[Bug]: ASN1_TIME_to_tm issues with localtime

[colmenero]

Contact Details

colmenero@rti.com

Version

v5.5.1-stable

Description

wolfSSL_ASN1_TIME_to_tm converts the time in an WOLFSSL_ASN1_TIME structure to a struct tm.

There is no documentation for this function in wolfSSL's User Manual. Instead, if we read the documentation provided by OpenSSL as a reference:

ASN1_TIME_to_tm() converts the time s to the standard tm structure. If s is NULL, then the current time is converted. The output time is GMT. The tm_sec, tm_min, tm_hour, tm_mday, tm_wday, tm_yday, tm_mon and tm_year fields of tm structure are set to proper values, whereas all other fields are set to 0. [...]

However, wolfSSL_ASN1_TIME_to_tm sets some of the members that are not listed there to a value different than 0. For example, we can get a tm structure with a non-zero value of tm_gmtoff or with the tm_isdst member set to 1. This is caused by the line at the end of Asn1TimeToTm where wolfSSL calls mktime(tm). This is something OpenSSL doesn't do. Therefore, I think the difference should be documented.

mktime also expects and modifies an input time structure expressed as a localtime. This is problematic when trying to reverse the operation and convert the tm structure returned by wolfSSL_ASN1_TIME_to_tm back to WOLFSSL_ASN1_TIME. To do so the user could call:

wolfSSL_ASN1_TIME_adj(&asn1_time, timegm(&tm_time), 0, 0);

But this yields an offset depending on the local time because timegm doesn't consider timezones or tm_isdst. For more information, see the reproducer.

Note that it also impacts wolfSSL_ASN1_TIME_diff. This function calls wolfSSL_ASN1_TIME_to_tm and uses the return values without considering that tm_gmtoff or tm_isdst may be set. The number of seconds returned by wolfSSL_ASN1_TIME_diff should at least account for the time zones.

Reproduction steps

The following file is a reproducer of the problem: ASN1_TIME_to_tm.zip.

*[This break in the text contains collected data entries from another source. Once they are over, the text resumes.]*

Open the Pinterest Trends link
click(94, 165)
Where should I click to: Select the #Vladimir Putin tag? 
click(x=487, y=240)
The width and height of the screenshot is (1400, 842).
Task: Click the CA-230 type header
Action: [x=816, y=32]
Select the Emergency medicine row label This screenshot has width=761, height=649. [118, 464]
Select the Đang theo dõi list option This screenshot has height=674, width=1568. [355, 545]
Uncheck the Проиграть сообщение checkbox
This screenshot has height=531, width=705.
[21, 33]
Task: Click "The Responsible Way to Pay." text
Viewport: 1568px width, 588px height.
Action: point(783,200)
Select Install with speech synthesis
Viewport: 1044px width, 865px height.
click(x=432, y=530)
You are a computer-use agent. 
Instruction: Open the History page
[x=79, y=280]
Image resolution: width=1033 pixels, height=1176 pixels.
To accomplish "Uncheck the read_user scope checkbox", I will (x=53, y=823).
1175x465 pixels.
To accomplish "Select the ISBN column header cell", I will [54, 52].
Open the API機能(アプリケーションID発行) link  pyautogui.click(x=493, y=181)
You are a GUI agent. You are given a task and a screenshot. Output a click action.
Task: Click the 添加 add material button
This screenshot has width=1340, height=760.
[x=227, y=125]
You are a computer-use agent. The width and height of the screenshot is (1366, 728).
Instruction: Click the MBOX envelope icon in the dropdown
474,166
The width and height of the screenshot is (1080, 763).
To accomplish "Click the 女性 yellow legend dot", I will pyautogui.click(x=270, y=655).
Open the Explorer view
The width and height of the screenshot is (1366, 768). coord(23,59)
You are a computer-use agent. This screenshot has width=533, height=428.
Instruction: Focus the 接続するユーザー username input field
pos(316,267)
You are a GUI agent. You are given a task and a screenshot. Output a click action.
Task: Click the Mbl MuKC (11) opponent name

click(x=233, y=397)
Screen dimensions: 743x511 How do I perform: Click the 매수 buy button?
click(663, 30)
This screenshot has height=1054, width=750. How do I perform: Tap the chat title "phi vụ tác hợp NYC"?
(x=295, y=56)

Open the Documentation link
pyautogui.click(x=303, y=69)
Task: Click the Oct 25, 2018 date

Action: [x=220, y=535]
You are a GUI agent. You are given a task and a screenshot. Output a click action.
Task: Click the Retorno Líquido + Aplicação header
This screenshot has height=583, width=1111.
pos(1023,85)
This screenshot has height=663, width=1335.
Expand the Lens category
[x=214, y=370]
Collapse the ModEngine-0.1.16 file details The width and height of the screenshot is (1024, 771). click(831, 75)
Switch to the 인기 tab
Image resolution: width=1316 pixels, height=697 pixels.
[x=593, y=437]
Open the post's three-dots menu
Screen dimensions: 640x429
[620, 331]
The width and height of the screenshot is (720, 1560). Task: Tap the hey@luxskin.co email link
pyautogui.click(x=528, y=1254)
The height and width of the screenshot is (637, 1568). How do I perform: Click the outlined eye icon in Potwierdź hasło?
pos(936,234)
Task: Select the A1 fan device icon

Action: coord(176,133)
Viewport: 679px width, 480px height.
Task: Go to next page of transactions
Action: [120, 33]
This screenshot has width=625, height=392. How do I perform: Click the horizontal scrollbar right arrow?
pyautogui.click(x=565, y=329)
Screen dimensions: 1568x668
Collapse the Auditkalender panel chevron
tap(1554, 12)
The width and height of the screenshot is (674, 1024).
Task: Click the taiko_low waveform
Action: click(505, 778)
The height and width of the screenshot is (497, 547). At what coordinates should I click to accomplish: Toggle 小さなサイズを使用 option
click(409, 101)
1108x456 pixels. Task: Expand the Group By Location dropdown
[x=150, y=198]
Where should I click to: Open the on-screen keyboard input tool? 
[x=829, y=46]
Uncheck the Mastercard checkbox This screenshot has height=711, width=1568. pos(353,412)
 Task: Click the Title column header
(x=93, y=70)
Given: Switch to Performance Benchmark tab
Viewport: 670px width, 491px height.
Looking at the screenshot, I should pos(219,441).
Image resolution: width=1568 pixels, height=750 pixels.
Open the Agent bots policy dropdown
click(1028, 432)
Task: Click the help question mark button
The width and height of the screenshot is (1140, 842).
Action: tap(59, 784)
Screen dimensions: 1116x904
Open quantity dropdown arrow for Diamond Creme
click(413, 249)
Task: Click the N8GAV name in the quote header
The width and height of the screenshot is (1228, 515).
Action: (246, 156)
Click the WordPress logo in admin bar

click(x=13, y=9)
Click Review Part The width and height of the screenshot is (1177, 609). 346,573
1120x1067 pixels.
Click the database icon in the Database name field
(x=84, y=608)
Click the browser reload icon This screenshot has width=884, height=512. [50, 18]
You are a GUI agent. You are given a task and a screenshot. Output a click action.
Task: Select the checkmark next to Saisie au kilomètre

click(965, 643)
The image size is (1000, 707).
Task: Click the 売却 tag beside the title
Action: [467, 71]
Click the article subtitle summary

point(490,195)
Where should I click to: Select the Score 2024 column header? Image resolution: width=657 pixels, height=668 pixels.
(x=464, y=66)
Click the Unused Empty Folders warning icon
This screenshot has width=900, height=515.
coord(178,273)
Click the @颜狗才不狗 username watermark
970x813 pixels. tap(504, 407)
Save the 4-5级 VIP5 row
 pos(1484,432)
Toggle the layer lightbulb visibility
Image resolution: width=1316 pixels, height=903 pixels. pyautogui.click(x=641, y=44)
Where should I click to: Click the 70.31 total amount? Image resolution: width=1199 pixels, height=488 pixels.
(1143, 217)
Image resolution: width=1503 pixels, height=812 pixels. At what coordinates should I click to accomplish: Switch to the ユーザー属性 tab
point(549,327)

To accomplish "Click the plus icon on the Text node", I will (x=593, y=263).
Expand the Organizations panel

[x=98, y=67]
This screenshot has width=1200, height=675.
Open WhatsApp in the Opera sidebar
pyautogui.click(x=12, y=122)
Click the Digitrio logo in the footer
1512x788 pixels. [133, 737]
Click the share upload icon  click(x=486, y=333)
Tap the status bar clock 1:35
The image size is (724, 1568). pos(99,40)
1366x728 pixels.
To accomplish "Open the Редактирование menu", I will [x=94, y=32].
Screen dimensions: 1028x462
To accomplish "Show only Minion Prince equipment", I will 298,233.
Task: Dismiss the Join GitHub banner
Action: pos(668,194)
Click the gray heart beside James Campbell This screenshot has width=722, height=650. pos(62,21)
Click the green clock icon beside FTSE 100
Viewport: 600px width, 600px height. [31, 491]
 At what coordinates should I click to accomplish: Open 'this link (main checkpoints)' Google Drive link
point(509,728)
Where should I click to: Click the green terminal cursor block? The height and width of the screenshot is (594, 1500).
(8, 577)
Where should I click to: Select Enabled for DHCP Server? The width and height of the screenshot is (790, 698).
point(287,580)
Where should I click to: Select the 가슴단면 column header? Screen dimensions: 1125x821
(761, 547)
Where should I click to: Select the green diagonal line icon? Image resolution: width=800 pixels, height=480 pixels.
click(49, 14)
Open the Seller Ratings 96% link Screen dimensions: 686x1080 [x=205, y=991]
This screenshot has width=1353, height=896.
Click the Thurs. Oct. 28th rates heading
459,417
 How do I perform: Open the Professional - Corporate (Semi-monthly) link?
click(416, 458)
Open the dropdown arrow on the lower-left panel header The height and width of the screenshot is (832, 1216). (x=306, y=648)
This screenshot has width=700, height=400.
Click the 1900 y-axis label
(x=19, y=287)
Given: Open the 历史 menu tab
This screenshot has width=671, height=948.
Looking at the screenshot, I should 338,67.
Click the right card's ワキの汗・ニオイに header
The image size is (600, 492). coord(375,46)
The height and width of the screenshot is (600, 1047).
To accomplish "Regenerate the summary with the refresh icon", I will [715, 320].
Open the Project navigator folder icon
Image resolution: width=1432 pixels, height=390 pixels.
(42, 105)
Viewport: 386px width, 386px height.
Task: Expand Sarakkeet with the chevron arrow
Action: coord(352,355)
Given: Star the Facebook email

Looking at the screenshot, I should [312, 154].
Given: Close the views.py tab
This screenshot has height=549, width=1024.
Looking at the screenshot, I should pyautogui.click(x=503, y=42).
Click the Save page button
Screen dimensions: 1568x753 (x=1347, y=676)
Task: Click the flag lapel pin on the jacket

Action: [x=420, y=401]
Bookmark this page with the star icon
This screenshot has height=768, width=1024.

It starts with an unix epoch. It first converts it to an ASN1_time and then to an struct tm. At that point we can already see that the values have an offset with respect to GMT. If we then try to convert the tm structure to an ASN1_time with ASN1_TIME_adj and timegm, we get an offset error. This offset doesn't happen in OpenSSL because its ASN1_TIME_to_tm returns a value with no GMT offset.

The initial time_t epoch is 1683278245
The ASN1_TIME time is: May  5 09:17:25 2023 GMT
The tm struct time is: 2023-05-05 10:17:25
The tm struct values are: tm_sec: 25, tm_min: 17, tm_hour: 10, tm_mday: 5, tm_mon: 4, tm_year: 123, tm_isdst: 1, tm_gmtoff: 7200
The ASN1_TIME second time is: May  5 10:17:25 2023 GMT

Relevant log output

No response

[kareem-wolfssl]

Hi @colmenero,

Thanks for the report and reproducer. I was able to reproduce this on the current master.
It looks like we should be manually clearing tm_isdst and tm_gmtoff after calling mktime, I will look into this to confirm and update you once I have a fix out.

Thanks,
Kareem

[kareem-wolfssl]

Hi @colmenero ,

Please give this another try with #6403 applied. I see the issue fixed for me with your reproducer, but would like to confirm.

[colmenero]

Hi @kareem-wolfssl,

I applied the changes in #6403 to the 5.5.1 wolfSSL that we are using and it fixes the issue that we were experiencing. It would be amazing if the fix made it to master.

Thanks a lot for the quick response!